For which parameter is $T$ unbiased?

89 Views Asked by At

Let $(x_1,\dots,x_n)$ a realisation of a random vector $(X_1,\dots ,X_n)$ with $\mathbb E[X_i]= \mu $ and $\mathbb V[X_i]= \sigma ^2 $for every $i$ and $\operatorname{Cov}(X_i,X_j)= p$ for every $ i \neq j$.

Let $$T(x_1,\dots,x_n):=h\sum_{i=1}^n x_i^2+k\left(\sum_{i=1}^nx_i\right)^2$$ an estimand for $\sigma^2$. Give values for $h \in \mathbb R$ and $k \in \mathbb R$ so that $T$ is unbiased.

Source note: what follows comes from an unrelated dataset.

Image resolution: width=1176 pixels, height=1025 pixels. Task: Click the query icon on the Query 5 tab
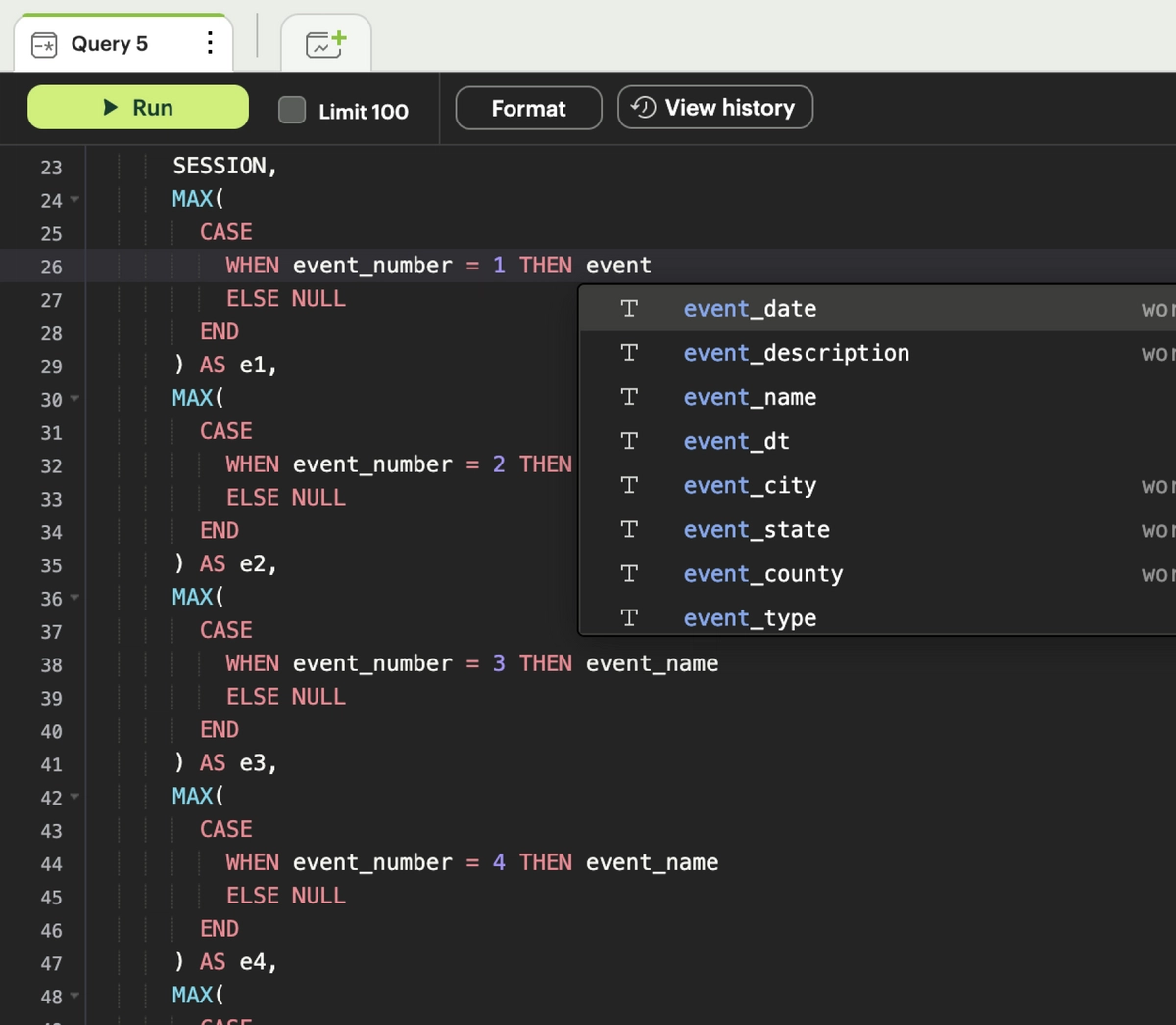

I am not sure how get started to solve this problem. I do not really understand how to use the definition here https://en.wikipedia.org/wiki/Bias_of_an_estimator Help is much appreciated

2

There are 2 best solutions below

0
On BEST ANSWER

$\newcommand{\E}{\operatorname{E}}\newcommand{\v}{\operatorname{var}}\newcommand{\c}{\operatorname{cov}}$First, note that $h\sum_{i=1}^n x_i^2+k\left(\sum_{i=1}^nx_i\right)^2$ is merely a number, so it cannot be biased or unbiased, but $h\sum_{i=1}^n X_i^2 + k \left( \sum_{i=1}^n X_i\right)^2$ is a random variable, and it is an observable random variable, otherwise called a statistic, so it can be biased or unbiased for a particular quantity of interest.

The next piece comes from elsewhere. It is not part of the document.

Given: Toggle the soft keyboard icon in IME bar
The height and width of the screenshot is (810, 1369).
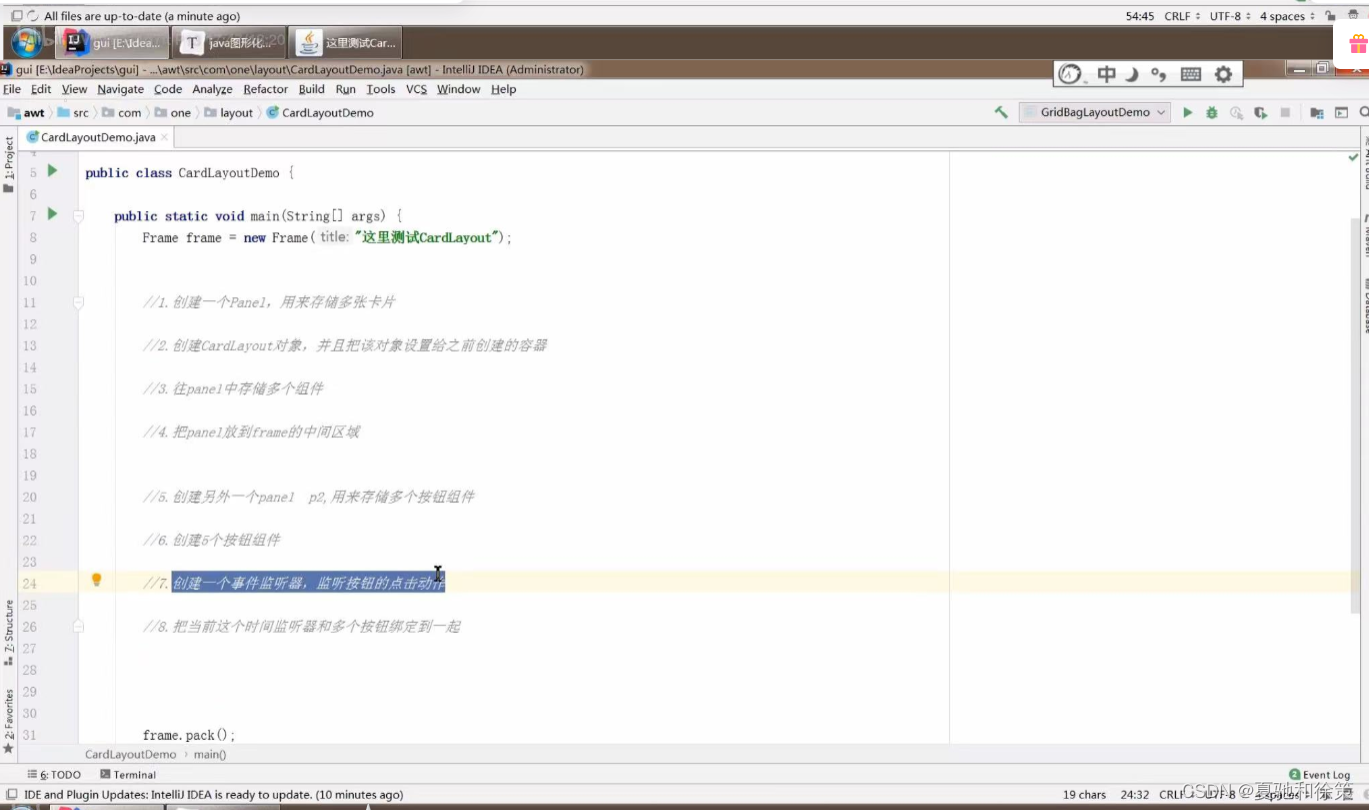Looking at the screenshot, I should (1191, 74).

\begin{align} & \E\left( h\sum_{i=1}^n X_i^2 + k\left( \sum_{i=1}^n X_i \right)^2 \right) \tag 1 \\[10pt] = {} & h\sum_{i=1}^n \E(X_i^2) + k \E\left(\left( \sum_{i=1}^n X_i \right)^2 \right) \text{ by linearity of expectation} \\[10pt] = {} & h \sum_{i=1}^n \left( \v(X_i) + \left( \E X_i \right)^2 \right) + k \left( \v\left( \sum_{i=1}^n X_i \right) + \left( \E\left( \sum_{i=1}^n X_i \right) \right)^2 \right) \\[10pt] = {} & hn(\sigma^2+\mu^2) + k\left( \v\left( \sum_{i=1}^n X_i \right) + (n\mu)^2 \right) \\[10pt] = {} & hn\sigma^2 + n(h + kn)\mu^2 + k\v\left( \sum_{i=1}^n X_i \right). \end{align}

Then we have \begin{align} & \v\left( \sum_{i=1}^n X_i \right) \\[10pt] = {} & \left( \sum_{i=1}^n \v(X_i) \right) + \left( \sum_{i=1}^n \sum_{\left( j\,:\,\begin{smallmatrix} 1\le j \le n \\ \&\ j\ne i \end{smallmatrix}\right)}^n \c(X_i,X_j) \right) \\[10pt] = {} & n\sigma^2 + n(n-1)p. \end{align}

So the expected value on line $(1)$ is $$ hn\sigma^2 + n(h + kn)\mu^2 + kn\sigma^2 + kn(n-1)p. \tag 2 $$ The problem now is to choose $h$ and $k$ so as to make line $(2)$ remain equal to $\sigma^2$ regardless of the values of $\sigma^2,$ $\mu,$ and $p.$

For this to work, line $(2)$ must be equal to $0$ when $\sigma^2=0$ and to $1$ when $\sigma^2=1.$ Thus we have \begin{align} 0 & = n(h + kn)\mu^2 + kn(n-1)p, \\ 1 & = hn + n(h + kn)\mu^2 + kn + kn(n-1)p. \end{align} Both of these are linear in $h$ and linear in $k,$ so they can be readily solved for $h$ and $k.$

0
On

You need to take the expectation value of the expression and compare to $\sigma^2$. We have $E(X_i^2) = \sigma^2+\mu^2$ and $E(X_i X_j) = \sigma^2\rho + \mu^2$ for $i\ne j.$ And then we also have $$ \left(\sum_i X_i\right)^2 = \sum_i X_i^2 + 2\sum_{i<j} X_i X_j$$

Now it should be relatively straightforward to calculate $E(T)$ by linearity. (Note that the expectation values of the individual terms don't depend on the index so you can pull them out of the sums and then the sum just amounts to a factor that is the number of terms in the sum.) So do that and set $$E(T) = \sigma^2$$ and see if you can find $h$ and $k$ so that the equality holds.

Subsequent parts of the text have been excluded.